» **EXTRACT**:
= = = = =

It’s in exactly the same vein as benefits bashing threads - I’m sure we’re all well aware of the cliches about “scroungers” and people living a life of “luxury” with their Sky TV and brand new iPhones blah blah. I could certainly give you a couple of real life examples like you gave your step parenting examples. But does that mean posters on e.g the Free School Meals thread should ask themselves if there’s something in those benefit bashing cliches?

aSofaNearYou · 19/01/2021 00:36

@Coronawireless you gave three completely random examples that are absolutely nothing like any of the comments made by posters on this thread, and genuinely think that is a solid argument that the stepmothers deserve these comments? So much so you should hover about to keep making them periodically?

I'm sorry, but that's still nothing to do with anyone commenting here and is a very clear case of projection and prejudice.

sassbott · 19/01/2021 07:19

Morning all. Not to detail the funny spirit of the thread. @Coronawireless it feels like you’re on here to be deliberately goady and provocative. Why? Are you trying to just wind posters up? Or do you genuinely have an axe to grind about things?

There’s a few comments to be made about the examples you gave.

Firstly, just like there are neglectful/ cruel parents in the world. There will also be step parents who fit into those categorisations. Humans are flawed and some are more damaged than others. I tend to see very few of those - and when they have appeared they seem to get short shrift from across the board.

Second of all (I have said this many times), people have different parenting values. Many award winning mothers would have me stoned and whipped for how I have actively chosen to raise my children. In Nursery from babies, WOHM, travelling without them (I thought one poster needed smelling salts when I told her I flew long haul without my children by CHOICE). It’s who I am, it’s how I parent. I’m selfish and whilst my children get a lot, they don’t get a mum who sacrifices everything.

Therefore, that is how I showed up as a SP. My children dictate very little in my home. Therefore I don’t expect my partners children/ partner to do so either. I once said to him that his children would arrive and it was akin to HRM arriving with his expectations of a red carpet and a fanfare declaring ‘my children are here!’. He once had a go at me for not getting up and welcoming them properly as I was sat on the sofa in the middle of something with my own children. I called out ‘hi we’re in here, doing xyz, come say hi.’ No, that wasn’t welcoming enough.

= = = = =

» **STORED DATA**:

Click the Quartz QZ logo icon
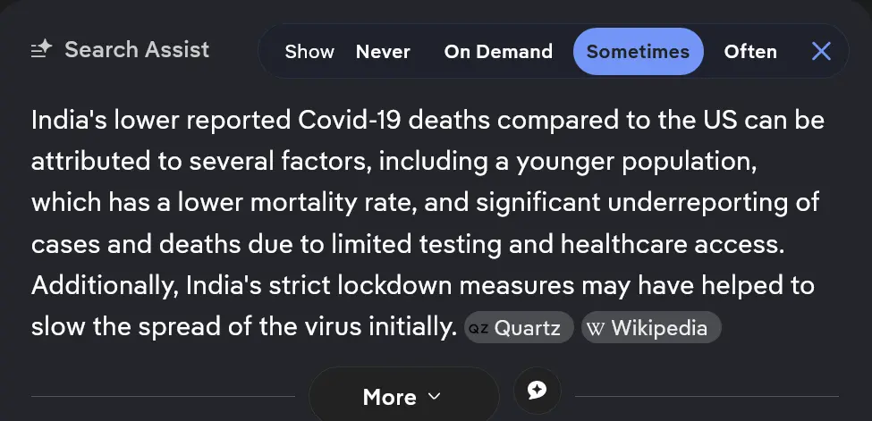 [478, 329]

= = = = =

» **GIVEN EXERCISE A**:
From the forum thread, output the stretch from "I'm sorry, but" through "grind about things?" word for word.
» **GIVEN EXERCISE B**:
Rewrite the paragraph in the forum thread that begins "Second of all (I have said this many times)" as a shorter version that keeps its main facts.
» **GIVEN EXERCISE C**:
In the forum thread, what did sassbott's partner once criticize her for?

» **WORKED ANSWER A**:
I'm sorry, but that's still nothing to do with anyone commenting here and is a very clear case of projection and prejudice.

sassbott · 19/01/2021 07:19

Morning all. Not to detail the funny spirit of the thread. @Coronawireless it feels like you’re on here to be deliberately goady and provocative. Why? Are you trying to just wind posters up? Or do you genuinely have an axe to grind about things?

» **WORKED ANSWER B**:
People hold different parenting values. Many devoted mothers would condemn my choices: nursery from babyhood, working outside the home, and traveling without my children, including flying long haul without them by choice. That's who I am and how I parent. I'm selfish, and while my children get a lot, they don't get a mum who sacrifices everything.

» **WORKED ANSWER C**:
For not getting up and welcoming his children properly when they arrived.